■ **THE RECORDS**:

-------

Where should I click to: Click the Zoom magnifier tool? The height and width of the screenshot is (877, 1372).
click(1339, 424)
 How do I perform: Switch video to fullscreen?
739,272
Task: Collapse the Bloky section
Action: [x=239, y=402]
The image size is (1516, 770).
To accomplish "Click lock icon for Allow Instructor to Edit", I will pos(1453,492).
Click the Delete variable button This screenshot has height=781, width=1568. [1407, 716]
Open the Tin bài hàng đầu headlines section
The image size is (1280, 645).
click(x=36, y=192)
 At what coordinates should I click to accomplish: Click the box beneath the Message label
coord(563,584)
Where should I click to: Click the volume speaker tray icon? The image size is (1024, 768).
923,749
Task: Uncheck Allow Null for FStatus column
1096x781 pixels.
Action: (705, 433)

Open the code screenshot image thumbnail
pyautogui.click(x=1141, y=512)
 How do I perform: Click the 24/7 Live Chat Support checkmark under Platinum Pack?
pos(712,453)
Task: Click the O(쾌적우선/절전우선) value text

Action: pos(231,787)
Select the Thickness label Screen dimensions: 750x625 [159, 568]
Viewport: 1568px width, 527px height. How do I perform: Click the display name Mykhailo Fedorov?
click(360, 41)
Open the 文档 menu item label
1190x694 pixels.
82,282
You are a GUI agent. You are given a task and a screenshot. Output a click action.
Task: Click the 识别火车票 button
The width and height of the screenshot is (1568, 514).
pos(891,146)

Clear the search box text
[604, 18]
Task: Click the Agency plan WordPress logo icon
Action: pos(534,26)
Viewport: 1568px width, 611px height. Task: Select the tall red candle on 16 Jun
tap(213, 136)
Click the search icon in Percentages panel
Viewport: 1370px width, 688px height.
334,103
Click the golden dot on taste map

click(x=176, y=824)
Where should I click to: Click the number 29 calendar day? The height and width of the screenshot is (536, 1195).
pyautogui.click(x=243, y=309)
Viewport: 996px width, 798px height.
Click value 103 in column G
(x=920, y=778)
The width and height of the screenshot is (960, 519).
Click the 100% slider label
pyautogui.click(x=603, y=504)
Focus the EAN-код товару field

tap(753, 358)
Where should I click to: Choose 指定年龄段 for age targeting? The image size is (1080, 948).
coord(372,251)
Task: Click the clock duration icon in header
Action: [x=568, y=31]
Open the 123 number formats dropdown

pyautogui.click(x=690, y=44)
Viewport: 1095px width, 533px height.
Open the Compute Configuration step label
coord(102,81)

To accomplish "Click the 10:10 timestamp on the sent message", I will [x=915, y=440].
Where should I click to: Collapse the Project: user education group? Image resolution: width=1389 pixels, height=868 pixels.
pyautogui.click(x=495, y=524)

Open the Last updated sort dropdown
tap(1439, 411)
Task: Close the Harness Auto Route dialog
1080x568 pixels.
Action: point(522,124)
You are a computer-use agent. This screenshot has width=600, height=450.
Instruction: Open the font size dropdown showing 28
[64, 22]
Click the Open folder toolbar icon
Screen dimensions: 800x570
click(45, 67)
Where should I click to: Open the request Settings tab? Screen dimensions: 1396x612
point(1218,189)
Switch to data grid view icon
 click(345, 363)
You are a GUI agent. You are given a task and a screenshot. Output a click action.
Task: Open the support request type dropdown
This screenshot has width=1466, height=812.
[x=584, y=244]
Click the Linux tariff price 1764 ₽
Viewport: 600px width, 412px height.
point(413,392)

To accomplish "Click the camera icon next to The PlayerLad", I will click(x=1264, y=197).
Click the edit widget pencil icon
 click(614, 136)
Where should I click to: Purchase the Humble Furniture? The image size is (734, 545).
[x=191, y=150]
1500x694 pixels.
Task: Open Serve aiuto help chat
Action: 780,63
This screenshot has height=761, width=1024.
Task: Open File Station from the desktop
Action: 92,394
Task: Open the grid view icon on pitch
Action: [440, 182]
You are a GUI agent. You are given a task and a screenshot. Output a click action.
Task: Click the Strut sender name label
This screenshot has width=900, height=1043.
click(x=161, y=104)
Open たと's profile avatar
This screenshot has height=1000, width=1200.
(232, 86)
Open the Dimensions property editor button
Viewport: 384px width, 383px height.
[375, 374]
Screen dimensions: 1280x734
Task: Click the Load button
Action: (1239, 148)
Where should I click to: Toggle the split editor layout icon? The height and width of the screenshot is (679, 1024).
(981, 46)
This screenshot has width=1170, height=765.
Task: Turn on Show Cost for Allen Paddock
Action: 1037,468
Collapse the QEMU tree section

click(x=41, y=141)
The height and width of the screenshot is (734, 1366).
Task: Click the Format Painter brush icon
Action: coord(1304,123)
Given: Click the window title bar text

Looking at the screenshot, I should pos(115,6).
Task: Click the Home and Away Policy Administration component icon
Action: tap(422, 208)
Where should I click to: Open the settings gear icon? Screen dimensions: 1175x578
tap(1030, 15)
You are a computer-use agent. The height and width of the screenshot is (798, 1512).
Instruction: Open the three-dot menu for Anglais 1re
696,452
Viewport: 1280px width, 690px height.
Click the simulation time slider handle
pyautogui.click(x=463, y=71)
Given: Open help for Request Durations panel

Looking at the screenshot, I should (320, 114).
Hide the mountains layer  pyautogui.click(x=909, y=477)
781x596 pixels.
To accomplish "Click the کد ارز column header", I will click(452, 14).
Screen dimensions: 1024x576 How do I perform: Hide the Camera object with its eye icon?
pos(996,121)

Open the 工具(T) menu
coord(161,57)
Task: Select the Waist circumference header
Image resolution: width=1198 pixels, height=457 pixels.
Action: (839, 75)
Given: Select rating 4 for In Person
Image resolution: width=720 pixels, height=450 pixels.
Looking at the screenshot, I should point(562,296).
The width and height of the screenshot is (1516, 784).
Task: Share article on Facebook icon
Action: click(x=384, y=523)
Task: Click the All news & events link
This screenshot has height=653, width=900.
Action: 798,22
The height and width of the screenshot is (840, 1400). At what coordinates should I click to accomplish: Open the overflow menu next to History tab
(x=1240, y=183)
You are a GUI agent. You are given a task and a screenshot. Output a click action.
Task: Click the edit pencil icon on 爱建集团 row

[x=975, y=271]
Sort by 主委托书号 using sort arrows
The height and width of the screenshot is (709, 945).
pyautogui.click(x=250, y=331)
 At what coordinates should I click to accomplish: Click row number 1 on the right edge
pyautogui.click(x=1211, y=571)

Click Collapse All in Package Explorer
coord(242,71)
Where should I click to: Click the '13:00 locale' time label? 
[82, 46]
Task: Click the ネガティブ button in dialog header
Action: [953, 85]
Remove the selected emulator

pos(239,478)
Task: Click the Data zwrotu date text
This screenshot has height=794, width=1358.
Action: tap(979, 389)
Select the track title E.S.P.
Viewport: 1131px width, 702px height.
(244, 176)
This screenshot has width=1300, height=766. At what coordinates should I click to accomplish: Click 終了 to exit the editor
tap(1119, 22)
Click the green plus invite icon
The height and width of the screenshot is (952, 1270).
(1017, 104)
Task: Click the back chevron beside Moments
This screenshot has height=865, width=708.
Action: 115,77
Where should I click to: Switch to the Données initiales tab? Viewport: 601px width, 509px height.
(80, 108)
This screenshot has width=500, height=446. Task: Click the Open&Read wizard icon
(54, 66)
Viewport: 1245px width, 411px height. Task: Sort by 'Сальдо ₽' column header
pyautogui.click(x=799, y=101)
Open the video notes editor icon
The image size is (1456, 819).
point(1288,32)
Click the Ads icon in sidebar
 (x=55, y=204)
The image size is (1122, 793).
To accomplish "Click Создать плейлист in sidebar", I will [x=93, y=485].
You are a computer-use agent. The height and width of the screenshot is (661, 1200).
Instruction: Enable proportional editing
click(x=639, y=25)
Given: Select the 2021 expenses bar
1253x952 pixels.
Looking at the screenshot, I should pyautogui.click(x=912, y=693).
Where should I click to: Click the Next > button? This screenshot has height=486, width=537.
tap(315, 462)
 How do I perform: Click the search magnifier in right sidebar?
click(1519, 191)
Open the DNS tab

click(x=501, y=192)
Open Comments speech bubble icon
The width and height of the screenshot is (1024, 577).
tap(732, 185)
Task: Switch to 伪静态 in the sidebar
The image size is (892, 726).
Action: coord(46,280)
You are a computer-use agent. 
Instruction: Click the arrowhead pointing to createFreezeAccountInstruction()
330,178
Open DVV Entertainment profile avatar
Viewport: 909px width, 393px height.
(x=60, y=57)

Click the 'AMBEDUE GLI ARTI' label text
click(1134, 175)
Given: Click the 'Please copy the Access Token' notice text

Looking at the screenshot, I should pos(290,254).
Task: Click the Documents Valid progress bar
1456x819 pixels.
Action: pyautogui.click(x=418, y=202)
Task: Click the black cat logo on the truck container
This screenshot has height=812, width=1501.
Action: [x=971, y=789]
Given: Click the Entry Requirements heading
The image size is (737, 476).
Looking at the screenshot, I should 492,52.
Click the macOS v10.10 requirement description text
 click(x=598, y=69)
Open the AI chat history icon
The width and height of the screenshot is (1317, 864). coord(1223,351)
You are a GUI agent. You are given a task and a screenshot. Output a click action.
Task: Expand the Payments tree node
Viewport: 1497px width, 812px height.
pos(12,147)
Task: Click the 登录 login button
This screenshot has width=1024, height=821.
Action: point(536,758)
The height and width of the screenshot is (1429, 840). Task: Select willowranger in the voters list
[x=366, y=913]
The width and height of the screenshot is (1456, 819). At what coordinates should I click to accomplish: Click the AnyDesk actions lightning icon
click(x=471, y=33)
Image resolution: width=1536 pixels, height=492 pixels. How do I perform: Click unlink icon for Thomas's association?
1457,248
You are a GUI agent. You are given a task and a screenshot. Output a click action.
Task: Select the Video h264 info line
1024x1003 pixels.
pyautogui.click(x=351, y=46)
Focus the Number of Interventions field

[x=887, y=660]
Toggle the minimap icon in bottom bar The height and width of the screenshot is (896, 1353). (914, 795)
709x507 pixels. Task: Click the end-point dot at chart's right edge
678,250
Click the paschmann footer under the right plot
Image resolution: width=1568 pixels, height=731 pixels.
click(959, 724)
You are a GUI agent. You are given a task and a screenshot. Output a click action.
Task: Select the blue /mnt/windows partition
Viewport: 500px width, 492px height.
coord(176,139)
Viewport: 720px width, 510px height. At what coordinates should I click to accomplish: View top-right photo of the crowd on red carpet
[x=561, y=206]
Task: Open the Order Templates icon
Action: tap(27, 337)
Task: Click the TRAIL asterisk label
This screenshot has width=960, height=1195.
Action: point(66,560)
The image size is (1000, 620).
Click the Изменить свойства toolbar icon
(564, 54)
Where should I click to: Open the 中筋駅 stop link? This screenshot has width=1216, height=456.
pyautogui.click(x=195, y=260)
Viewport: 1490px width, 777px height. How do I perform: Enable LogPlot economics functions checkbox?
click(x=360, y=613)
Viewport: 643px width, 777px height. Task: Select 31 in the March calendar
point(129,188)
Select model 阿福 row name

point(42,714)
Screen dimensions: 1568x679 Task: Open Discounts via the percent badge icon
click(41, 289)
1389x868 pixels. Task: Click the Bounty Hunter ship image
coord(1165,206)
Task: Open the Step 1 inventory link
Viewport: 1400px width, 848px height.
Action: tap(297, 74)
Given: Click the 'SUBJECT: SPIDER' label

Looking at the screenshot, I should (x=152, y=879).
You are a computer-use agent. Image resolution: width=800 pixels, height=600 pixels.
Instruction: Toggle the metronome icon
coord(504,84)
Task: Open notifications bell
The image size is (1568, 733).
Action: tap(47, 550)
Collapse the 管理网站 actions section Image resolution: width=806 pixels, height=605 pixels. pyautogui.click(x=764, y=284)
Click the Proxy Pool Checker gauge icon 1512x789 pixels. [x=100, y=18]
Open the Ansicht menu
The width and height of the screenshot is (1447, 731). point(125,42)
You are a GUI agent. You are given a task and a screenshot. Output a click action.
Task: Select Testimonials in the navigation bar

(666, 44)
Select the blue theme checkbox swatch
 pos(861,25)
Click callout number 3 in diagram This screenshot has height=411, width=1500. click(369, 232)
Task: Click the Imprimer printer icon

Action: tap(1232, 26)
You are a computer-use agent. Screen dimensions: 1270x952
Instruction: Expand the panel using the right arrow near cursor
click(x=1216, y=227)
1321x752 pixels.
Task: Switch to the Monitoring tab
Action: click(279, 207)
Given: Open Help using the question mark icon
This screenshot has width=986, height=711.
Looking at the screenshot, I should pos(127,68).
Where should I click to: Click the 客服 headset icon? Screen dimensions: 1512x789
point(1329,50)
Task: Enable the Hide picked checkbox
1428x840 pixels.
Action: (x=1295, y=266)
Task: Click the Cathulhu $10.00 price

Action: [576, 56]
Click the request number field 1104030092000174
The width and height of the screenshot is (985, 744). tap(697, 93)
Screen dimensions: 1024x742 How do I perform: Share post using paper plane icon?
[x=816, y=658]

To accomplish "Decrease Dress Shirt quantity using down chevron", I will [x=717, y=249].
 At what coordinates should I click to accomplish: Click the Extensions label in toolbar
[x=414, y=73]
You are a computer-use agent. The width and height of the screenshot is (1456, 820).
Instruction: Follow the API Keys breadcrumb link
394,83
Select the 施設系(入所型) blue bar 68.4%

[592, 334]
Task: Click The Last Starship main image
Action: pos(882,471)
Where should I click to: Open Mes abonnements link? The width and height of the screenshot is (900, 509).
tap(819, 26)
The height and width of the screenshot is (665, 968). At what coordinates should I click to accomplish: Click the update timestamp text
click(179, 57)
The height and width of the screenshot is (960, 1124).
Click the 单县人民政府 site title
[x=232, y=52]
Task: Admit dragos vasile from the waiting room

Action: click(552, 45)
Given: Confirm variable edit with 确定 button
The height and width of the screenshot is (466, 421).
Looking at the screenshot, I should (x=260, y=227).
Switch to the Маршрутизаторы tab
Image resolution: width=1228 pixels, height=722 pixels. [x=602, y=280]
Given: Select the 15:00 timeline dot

-------

■ **WORK TO DO**: Rewrite the records between the lines holding "will click(x=1264, y=197)." and "click(614, 136)", inclusive, changing "pencil" to "pen" and leaving everything else in those lines unchanged.

■ **RESPONSE FOR THIS EXERCISE**:
To accomplish "Click the camera icon next to The PlayerLad", I will click(x=1264, y=197).
Click the edit widget pen icon
 click(614, 136)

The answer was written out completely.